ENGUERRAND DE FIERABRAS. - Costume inspiré de celui de Gilles mais ridiculement surchargé d'armes (épée. À la ceinture, plusieurs poignards de formes diverses). Casque en acier surmonté d'un énorme panache. Si on possède quelques pièces d'armure, on peut l'en revêtir.

HUGUES DE BEAUZATOUR. - Pourpoint collant et chausses mais exagérément surchargés de broderies d'or et d'argent, perles, paillettes, etc. Colliers et bracelets d'or. Ruban doré dans les cheveux. Chaussures à la poulaine à bout très long et recourbé. Cheveux bouclés. La robe qu'il offre à Yolande est en velours ou en satin.

LE PAGE. - Costume classique de page.
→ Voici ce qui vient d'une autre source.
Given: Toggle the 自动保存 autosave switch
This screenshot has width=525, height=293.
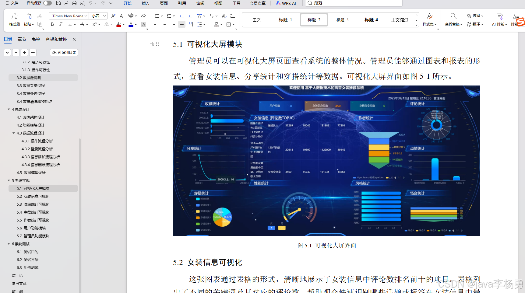Looking at the screenshot, I should pos(47,2).
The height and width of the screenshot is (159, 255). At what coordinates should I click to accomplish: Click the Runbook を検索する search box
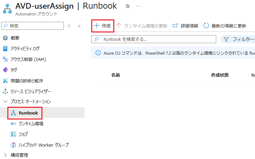(154, 39)
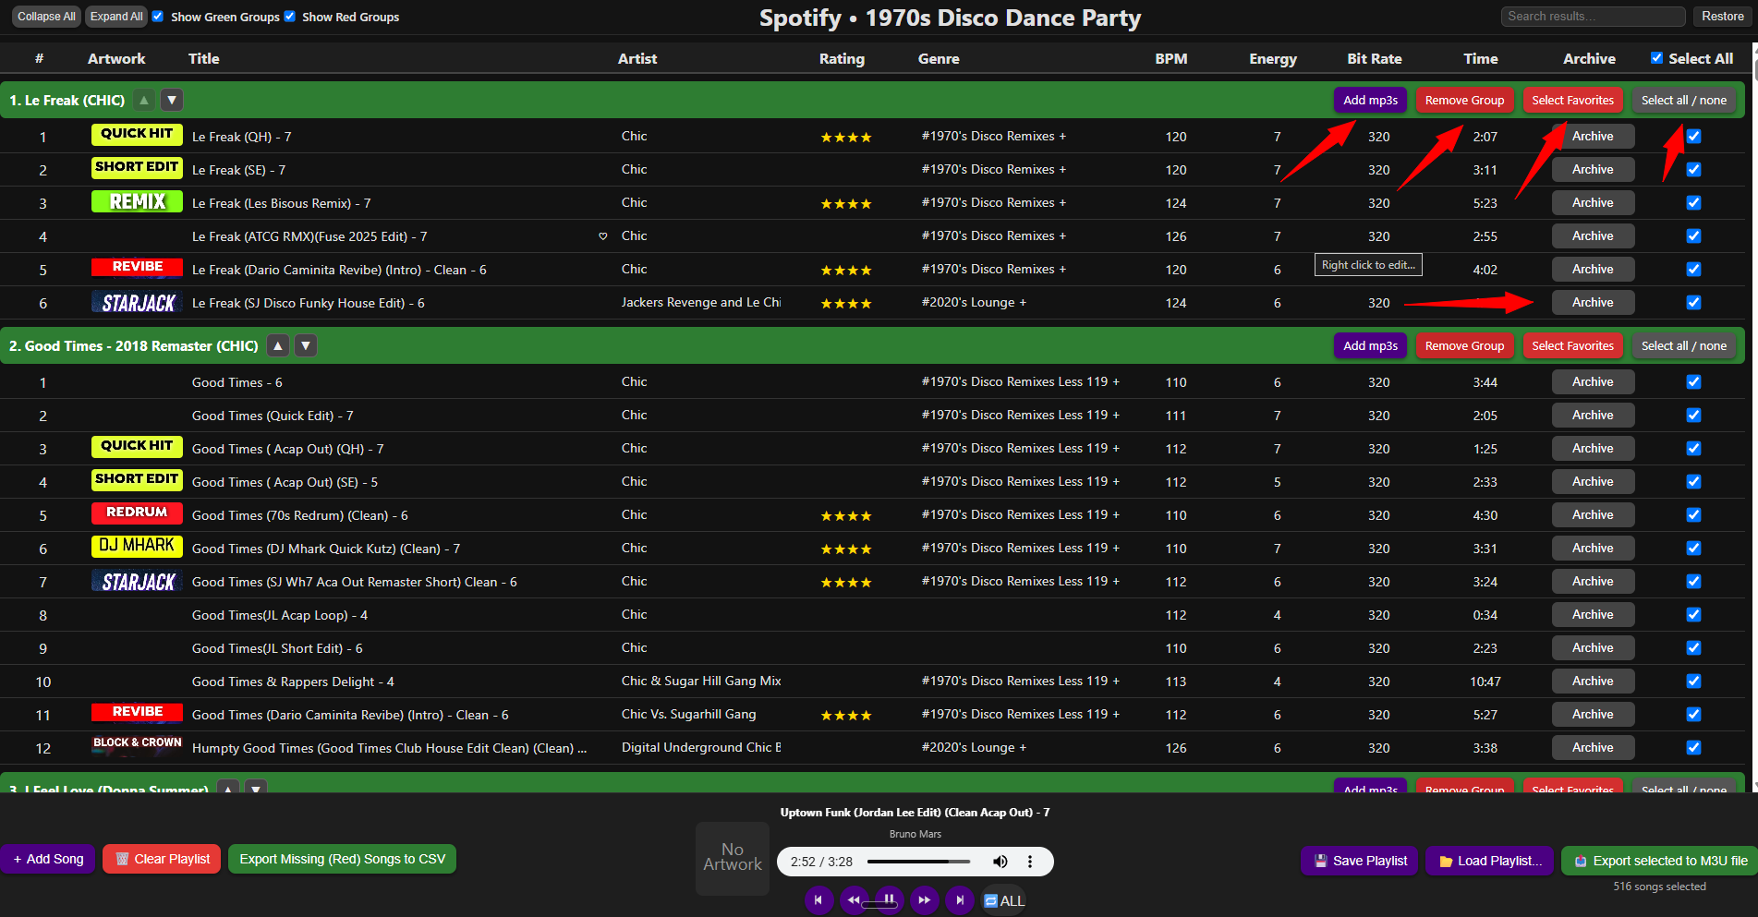Viewport: 1758px width, 917px height.
Task: Uncheck Le Freak (QH) row selection
Action: 1693,136
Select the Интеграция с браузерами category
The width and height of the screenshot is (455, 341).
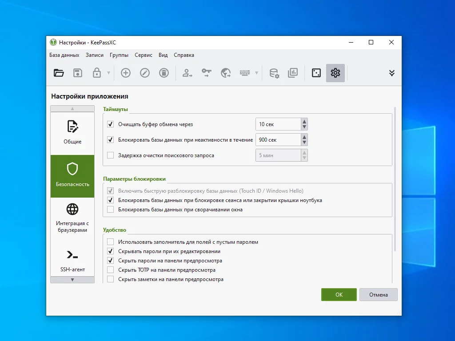pyautogui.click(x=72, y=218)
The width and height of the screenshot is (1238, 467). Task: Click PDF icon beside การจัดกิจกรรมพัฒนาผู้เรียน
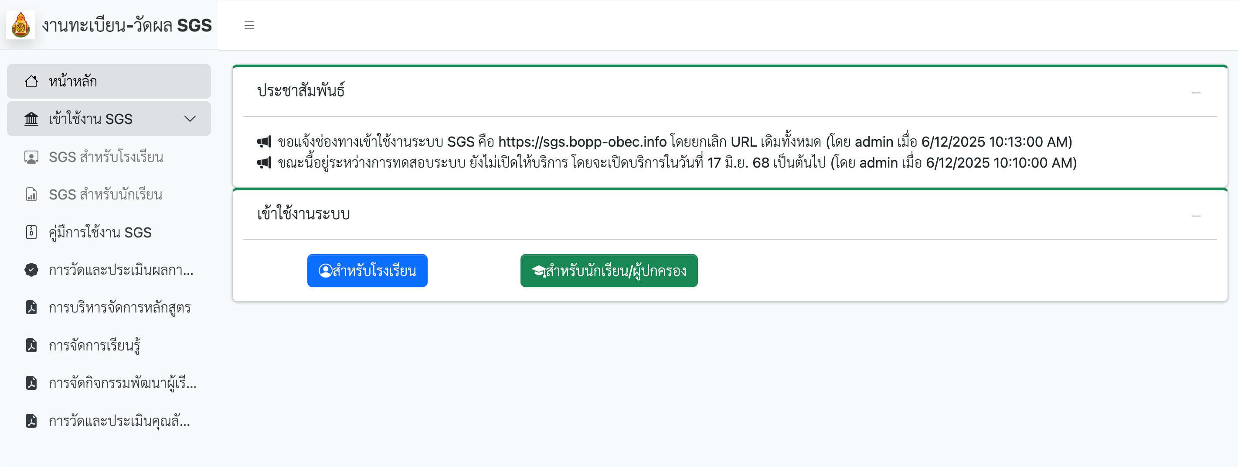pos(31,383)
Pourpoint bleu vif, chausses rouges.

La viole sera découpée dans deux épaisseurs de carton ou de contre-plaqué la partie du dessus étant ensuite ajourée. Le fond et le dessus seront réunis par une bande de carton d'une dizaine de centimètres que l'on collera tout autour. Les cordes sont des fils de cuivre. L'archet est également en contre-plaqué avec des fils de cuivre. Le son de la viole sera imité par un violon jouant dans la coulisse (ou à défaut par une mandoline où une guitare).

 
la légende des lys rouges, pièce de théâtre pour enfants, Marthe Bianchini
 
Les lys rouges sont en papier crépon d'un beau rouge vermillon, six pétales recourbés montés sur fil de fer. Pistil jaune d'or.

DÉCOR. - La cheminée, la fenêtre et la panoplie d'armes seront peintes sur la toile de fond. À défaut de meubles anciens, une table et un fauteuil ordinaires seront convertis en meubles moyennâgeux à l'aide de panneaux découpés dans du carton ou du contre-plaqué et ornés de dessins gothiques (armoiries, ogives, etc.). Le décor du deuxième acte est peint sur la toile du fond. Deux petits sapins en contre-plaqué, l'un à droite, l'autre à gauche et quelques gros cailloux placés sur la scène indiquent que l'on se trouve sur un sentier de montagne. Si on a déjà un décor d'extérieur, on peut l'utiliser tout de même. Yolande regardera au loin dans la coulisse pour dire la phrase « Regarde comme le château paraît petit, vu d'ici ».  Marthe BIANCHINI.


TOUS DROITS RÉSERVÉS. — Toute représentation, même gratuite, de cette pièce, doit faire l'objet d'une autorisation préalable, de la SOCIÉTÉ DES AUTEURS DRAMATIQUES, 11, rue Ballu, Paris (9e).